===== MATERIAL SUPPLIED =====
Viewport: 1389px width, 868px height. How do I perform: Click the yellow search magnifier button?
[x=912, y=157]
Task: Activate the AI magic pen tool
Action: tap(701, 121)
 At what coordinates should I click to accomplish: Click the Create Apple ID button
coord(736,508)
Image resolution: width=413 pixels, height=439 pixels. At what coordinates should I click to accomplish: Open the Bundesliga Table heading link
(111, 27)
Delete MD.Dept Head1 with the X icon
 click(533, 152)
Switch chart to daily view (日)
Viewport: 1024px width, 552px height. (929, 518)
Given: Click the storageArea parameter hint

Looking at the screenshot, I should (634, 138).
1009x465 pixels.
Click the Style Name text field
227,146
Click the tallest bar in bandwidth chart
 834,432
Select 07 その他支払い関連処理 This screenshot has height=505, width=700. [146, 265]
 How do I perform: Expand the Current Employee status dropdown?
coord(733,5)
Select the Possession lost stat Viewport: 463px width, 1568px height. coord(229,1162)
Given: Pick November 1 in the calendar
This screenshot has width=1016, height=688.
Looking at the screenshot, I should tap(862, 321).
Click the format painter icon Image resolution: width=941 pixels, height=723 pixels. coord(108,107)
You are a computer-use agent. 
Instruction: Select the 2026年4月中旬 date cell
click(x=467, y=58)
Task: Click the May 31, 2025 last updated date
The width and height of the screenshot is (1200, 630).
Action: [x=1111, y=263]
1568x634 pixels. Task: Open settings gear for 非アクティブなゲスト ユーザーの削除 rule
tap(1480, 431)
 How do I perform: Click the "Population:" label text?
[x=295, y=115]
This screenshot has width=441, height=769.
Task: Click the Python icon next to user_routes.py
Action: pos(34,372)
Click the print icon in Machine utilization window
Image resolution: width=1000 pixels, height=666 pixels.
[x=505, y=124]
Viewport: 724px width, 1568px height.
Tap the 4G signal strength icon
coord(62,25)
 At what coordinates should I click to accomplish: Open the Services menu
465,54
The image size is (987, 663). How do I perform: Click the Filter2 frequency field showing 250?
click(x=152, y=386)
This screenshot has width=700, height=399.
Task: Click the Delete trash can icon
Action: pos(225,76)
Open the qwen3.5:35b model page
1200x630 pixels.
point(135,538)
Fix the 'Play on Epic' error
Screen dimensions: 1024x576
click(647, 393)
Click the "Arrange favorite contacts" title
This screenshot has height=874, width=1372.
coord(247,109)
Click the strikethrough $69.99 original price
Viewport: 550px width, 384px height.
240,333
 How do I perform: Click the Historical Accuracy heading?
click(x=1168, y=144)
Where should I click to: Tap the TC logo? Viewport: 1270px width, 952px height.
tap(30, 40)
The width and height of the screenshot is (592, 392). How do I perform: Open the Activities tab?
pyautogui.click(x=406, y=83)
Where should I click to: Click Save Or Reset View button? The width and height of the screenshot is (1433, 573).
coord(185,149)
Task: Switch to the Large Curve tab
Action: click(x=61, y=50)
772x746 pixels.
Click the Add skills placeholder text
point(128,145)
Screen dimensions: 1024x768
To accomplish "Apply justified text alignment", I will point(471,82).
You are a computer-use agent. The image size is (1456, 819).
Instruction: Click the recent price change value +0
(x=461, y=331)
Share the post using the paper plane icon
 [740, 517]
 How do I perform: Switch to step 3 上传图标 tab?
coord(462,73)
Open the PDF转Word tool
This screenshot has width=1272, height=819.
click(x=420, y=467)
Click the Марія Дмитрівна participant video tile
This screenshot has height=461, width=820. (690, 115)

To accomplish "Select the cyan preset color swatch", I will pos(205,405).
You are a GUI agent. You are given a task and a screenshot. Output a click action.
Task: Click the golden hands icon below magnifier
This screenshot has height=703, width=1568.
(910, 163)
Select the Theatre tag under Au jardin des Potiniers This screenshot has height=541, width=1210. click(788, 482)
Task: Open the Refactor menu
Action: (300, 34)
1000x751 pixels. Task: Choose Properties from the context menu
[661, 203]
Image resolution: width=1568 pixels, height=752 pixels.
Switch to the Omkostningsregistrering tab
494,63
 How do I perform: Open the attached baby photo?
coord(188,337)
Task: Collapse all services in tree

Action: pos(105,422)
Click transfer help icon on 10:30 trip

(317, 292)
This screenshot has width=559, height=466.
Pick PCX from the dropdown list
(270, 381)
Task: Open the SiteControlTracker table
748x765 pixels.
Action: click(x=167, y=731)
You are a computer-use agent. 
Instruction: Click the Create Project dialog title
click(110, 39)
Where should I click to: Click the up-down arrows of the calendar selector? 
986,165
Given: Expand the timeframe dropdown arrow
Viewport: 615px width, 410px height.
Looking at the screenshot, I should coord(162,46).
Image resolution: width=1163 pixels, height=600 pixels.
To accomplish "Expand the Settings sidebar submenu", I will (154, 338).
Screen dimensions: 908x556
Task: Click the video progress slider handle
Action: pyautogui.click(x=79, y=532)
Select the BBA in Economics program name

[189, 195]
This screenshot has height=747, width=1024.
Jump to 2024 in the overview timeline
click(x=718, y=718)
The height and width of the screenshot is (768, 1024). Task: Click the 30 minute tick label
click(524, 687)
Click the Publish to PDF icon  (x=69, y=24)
=====
WORK REQUEST => Show all lines above containing "agent".

EXPECTED ANSWER =>
You are a computer-use agent. 
You are a computer-use agent. The image size is (1456, 819).
You are a GUI agent. You are given a task and a screenshot. Output a click action.
You are a computer-use agent. 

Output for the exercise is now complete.